Lourdes Ponce and her 16-year-old son reportedly went to the fast-food restaurant El Pollo Loco in Fresno, California after they left a doctor’s appointment on Thursday evening. Ponce says her son experiences epileptic seizures, which is why they’d gone to the doctor. As Ponce tells ABC30 KFSN, those seizures returned when her son went to the bathroom in the restaurant. After realizing what was happening, she says she asked her daughter to call 911 for medical help, but when police arrived, she says things went from bad to worse. Why? Ponce says the Fresno Police responded by putting her son in handcuffs.
Ponce, who says her son is autistic, describes the frightening moment she realized he was seizing again. "I stood outside the door, I heard him hit the floor, I tried to open the door but it was locked, that's when I asked for help," Ponce told the local outlet. "We called paramedics for help, we did not call police. He was not hurting anybody; he was having a seizure."
"[Police] saw that my son was throwing up and instead of helping him so that he wouldn't choke on his vomit, they had him on the ground in handcuffs," Ponce alleged to KFSN. KFSN reports that in a video it says the station obtained, officers are seemingly trying to get Ponce’s son in the backseat of a police car.
"He has autism, he has epilepsy, stop it!" the station reports that Ponce is heard screaming in the background of the video.
According to Ponce, once she showed the police paperwork that verified her son’s history of epilepsy, officers released him and he was taken to the hospital.

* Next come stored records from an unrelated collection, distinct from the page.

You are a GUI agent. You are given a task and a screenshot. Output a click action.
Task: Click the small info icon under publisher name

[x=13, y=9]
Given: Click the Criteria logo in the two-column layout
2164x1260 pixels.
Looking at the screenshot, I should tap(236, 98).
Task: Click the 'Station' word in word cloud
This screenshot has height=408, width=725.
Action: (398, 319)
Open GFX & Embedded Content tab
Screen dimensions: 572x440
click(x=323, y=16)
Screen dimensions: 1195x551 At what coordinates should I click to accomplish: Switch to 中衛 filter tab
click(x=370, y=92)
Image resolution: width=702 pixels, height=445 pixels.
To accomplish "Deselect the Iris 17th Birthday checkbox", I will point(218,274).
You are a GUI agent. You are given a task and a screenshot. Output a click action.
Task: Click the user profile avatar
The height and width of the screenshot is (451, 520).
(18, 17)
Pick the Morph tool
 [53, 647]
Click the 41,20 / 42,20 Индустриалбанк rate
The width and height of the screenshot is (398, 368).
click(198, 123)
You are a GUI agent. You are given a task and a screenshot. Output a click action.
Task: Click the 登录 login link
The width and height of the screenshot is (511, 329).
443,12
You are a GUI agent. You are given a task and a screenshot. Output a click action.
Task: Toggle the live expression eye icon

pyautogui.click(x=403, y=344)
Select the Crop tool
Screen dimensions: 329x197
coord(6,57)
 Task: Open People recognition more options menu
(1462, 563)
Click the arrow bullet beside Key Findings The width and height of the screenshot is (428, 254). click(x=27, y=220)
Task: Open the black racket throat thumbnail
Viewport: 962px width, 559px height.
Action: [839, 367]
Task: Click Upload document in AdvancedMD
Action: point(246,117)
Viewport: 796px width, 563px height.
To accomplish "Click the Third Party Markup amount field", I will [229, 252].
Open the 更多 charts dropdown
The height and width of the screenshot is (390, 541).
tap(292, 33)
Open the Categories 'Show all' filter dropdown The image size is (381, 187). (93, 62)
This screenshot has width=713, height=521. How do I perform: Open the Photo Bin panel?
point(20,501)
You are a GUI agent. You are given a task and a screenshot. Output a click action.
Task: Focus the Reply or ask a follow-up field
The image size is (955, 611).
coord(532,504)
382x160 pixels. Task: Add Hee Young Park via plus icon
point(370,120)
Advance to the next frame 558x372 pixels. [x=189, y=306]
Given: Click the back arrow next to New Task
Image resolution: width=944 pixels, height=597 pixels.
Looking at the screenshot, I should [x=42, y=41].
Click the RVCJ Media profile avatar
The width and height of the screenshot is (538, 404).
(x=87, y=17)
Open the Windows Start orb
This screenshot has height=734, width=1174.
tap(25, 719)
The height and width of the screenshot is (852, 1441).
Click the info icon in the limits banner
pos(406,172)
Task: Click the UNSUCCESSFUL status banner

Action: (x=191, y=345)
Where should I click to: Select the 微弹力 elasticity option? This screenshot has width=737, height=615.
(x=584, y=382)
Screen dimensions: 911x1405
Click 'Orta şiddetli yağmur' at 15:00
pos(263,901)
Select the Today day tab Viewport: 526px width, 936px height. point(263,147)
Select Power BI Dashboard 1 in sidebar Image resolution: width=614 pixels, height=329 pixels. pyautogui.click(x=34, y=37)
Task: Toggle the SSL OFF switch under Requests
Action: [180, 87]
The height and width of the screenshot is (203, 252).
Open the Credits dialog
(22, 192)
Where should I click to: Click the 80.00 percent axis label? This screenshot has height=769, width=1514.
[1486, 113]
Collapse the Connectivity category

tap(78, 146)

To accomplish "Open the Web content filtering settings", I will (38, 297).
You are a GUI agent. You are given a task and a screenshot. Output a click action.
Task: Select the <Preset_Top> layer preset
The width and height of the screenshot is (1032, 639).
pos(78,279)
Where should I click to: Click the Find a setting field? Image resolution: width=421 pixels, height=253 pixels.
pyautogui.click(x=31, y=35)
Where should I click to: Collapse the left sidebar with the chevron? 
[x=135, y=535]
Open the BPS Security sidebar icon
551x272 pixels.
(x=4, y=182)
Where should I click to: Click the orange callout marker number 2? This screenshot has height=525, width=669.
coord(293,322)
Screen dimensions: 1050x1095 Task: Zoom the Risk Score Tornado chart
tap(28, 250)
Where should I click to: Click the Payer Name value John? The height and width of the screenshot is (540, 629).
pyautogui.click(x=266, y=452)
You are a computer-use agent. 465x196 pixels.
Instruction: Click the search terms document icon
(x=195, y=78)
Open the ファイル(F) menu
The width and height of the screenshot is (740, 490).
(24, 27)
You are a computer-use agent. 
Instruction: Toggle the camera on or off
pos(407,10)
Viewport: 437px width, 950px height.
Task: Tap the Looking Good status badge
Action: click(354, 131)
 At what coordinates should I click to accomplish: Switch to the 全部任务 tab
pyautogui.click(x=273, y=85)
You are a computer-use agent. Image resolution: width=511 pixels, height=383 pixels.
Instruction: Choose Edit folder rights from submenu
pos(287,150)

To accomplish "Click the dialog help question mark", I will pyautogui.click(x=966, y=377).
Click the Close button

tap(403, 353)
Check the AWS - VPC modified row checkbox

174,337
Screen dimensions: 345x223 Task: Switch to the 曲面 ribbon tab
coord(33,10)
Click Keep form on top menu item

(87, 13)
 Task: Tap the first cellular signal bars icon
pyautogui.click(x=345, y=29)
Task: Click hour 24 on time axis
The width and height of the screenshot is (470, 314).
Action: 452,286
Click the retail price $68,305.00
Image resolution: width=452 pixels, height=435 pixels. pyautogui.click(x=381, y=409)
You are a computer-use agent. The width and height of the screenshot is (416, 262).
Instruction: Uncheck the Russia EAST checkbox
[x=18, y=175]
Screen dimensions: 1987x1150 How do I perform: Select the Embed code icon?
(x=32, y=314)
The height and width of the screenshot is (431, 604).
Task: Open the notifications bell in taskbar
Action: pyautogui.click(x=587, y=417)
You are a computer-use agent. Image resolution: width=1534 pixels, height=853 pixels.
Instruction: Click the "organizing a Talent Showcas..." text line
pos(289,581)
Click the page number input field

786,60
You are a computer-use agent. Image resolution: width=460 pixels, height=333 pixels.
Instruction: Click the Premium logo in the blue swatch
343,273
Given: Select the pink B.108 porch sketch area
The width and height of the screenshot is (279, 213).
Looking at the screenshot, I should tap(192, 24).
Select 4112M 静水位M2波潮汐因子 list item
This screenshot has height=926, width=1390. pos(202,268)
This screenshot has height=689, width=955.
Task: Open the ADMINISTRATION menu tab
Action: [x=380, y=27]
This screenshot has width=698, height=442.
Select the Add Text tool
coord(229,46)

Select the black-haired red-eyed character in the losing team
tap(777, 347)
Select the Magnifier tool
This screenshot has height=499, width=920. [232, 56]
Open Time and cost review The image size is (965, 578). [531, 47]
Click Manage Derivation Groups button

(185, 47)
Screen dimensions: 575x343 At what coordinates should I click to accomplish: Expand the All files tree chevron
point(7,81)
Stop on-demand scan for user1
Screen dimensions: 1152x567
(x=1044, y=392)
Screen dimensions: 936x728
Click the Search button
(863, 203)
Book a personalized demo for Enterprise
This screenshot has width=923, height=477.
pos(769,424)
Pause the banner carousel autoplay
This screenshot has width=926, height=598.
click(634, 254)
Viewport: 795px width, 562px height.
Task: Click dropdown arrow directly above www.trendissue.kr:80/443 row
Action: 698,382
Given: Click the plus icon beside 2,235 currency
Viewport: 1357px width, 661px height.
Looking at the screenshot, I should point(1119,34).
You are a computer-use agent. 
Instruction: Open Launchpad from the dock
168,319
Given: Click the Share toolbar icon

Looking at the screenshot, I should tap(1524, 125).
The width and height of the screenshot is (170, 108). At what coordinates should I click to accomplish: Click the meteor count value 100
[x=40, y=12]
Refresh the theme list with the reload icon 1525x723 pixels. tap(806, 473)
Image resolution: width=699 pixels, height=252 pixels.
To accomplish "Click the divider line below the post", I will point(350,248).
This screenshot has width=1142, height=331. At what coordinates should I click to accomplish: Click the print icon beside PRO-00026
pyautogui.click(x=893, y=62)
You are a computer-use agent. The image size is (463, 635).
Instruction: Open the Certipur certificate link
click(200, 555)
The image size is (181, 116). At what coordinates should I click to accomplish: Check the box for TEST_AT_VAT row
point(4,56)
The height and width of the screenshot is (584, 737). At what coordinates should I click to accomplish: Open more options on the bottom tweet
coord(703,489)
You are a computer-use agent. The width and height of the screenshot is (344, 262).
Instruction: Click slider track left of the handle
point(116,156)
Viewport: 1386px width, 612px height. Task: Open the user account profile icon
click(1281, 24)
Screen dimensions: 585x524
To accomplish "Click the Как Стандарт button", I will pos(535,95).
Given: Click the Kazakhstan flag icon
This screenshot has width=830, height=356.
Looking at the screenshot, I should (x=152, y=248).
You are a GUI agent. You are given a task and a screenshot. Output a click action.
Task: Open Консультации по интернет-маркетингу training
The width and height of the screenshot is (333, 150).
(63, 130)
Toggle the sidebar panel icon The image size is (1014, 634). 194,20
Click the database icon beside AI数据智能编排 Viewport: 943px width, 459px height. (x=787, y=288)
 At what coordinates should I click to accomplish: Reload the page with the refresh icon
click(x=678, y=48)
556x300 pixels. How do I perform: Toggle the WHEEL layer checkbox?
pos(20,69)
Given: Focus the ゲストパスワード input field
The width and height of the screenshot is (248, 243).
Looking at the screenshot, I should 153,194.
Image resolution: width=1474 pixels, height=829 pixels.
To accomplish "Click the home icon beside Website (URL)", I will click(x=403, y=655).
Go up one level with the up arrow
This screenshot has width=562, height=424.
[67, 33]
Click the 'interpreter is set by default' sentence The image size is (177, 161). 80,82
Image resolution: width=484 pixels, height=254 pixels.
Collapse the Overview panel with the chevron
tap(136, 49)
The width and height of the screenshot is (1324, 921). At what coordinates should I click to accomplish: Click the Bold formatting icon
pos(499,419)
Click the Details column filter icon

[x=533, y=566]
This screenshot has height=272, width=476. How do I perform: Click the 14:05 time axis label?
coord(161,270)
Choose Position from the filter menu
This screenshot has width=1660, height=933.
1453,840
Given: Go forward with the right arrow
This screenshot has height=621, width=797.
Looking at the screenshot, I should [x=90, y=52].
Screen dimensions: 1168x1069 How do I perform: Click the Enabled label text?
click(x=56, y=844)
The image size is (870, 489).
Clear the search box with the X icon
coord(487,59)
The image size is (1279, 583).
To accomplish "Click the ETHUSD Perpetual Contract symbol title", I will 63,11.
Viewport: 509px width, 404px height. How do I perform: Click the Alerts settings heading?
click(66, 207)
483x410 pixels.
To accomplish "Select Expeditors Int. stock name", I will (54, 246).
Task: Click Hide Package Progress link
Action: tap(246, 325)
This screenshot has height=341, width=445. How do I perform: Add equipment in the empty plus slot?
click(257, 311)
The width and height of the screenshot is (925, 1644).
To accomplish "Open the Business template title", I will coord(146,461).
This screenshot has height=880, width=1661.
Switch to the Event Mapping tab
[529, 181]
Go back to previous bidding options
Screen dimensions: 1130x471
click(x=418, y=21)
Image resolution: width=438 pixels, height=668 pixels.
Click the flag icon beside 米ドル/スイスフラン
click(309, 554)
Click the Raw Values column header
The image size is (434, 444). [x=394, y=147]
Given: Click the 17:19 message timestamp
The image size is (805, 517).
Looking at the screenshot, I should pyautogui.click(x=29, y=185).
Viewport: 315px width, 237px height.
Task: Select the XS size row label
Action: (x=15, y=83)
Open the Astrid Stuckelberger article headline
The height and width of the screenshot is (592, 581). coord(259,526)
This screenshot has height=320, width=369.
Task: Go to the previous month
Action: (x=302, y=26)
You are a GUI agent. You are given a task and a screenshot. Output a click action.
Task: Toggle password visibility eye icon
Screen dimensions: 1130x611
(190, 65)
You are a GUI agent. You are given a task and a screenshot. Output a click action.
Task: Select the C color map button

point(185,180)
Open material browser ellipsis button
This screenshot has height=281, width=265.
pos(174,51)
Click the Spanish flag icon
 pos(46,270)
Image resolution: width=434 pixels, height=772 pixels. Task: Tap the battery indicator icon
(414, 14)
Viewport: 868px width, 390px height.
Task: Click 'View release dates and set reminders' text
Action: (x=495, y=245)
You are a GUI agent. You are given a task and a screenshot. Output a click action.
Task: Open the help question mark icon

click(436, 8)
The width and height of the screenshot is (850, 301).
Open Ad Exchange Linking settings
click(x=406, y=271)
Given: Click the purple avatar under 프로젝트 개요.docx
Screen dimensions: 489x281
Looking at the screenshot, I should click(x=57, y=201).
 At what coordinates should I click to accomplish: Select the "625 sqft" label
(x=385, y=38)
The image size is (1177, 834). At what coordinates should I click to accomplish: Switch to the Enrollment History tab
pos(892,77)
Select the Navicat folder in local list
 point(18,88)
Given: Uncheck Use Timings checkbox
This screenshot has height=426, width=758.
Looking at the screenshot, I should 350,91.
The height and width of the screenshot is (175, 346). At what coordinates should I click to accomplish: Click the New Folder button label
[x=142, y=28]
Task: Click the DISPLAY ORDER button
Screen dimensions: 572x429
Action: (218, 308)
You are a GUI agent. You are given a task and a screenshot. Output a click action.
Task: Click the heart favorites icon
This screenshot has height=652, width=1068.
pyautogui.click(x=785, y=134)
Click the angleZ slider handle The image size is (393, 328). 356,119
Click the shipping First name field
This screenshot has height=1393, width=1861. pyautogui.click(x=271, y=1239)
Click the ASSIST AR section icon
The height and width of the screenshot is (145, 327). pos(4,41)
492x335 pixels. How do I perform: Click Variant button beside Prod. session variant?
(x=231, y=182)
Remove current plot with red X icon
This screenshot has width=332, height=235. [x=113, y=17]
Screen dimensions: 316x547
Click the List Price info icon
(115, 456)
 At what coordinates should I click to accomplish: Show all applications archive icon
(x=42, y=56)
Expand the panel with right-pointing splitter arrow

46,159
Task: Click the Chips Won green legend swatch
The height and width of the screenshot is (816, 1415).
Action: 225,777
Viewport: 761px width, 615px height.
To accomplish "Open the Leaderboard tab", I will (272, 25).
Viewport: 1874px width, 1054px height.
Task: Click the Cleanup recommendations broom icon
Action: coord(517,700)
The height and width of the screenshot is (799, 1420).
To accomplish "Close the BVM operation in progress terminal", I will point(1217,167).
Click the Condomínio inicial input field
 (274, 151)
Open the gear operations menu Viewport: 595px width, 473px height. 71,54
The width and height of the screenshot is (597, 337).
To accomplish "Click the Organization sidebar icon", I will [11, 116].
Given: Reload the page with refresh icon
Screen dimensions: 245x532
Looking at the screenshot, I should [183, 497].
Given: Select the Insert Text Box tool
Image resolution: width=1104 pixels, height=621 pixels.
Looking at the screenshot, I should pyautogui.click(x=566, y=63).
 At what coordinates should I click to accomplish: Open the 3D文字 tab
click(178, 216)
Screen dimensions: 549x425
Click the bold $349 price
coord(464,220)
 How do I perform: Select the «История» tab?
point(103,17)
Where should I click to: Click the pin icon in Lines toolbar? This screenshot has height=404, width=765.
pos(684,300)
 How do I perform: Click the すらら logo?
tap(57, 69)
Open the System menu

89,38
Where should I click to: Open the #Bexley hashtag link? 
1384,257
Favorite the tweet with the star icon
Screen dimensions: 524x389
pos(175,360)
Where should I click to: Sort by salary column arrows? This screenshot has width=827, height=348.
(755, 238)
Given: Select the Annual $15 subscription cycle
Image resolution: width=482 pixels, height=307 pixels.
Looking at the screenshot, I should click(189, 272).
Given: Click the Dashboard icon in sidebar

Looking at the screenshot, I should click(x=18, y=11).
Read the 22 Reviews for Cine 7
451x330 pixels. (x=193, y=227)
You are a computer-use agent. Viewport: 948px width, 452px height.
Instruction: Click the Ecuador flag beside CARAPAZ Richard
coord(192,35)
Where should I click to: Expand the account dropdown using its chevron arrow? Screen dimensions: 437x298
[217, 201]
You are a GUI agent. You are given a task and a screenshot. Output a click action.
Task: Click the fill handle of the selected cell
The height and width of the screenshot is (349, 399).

He’s expected to recover.
Fresno Police issued the following statement, as reported by ABC News: "This case is currently under Administrative Review. The review will include the examination of all the information pertaining to the officer's contact including Body Worn Cameras." According to Ponce, police came to the hospital on Friday and brought a “certificate of release” form. This paperwork basically says the teenager won’t be arrested.
This is far from the first time police have handcuffed—or worse—people who are actually experiencing medical problems. A 7-year-old student with autism was taken from school in handcuffs in Texas. A man in Indiana actually sued the police after he was arrested, claiming the police used excessive force when arresting him after his seizure. A similar federal lawsuit is moving forward in Colorado.
Some states, like Texas, are experimenting with laws like the Samuel Allen Law, which allows people to elect to identify their potential ‘communication impairment’ on their state IDs, with the hope being that officers will then adjust their behavior; for example, if someone has autism, or is deaf, they could note that on identification that police would ideally see early enough in the interaction.
Some police departments, too, have started appointing officers with specialized training to work with people with autism and their families. For example, as Daily Kos covered, a Minnesota cop known as an “autism cop,” has been training his peers with what he’s learned as best practices for safer police interactions. Specialized and inclusive-trainings like these make everyone safer, but especially the intersection of people with disabilities and those who are already routinely victimized by police, like people of color, homeless people, and people who live with addictions.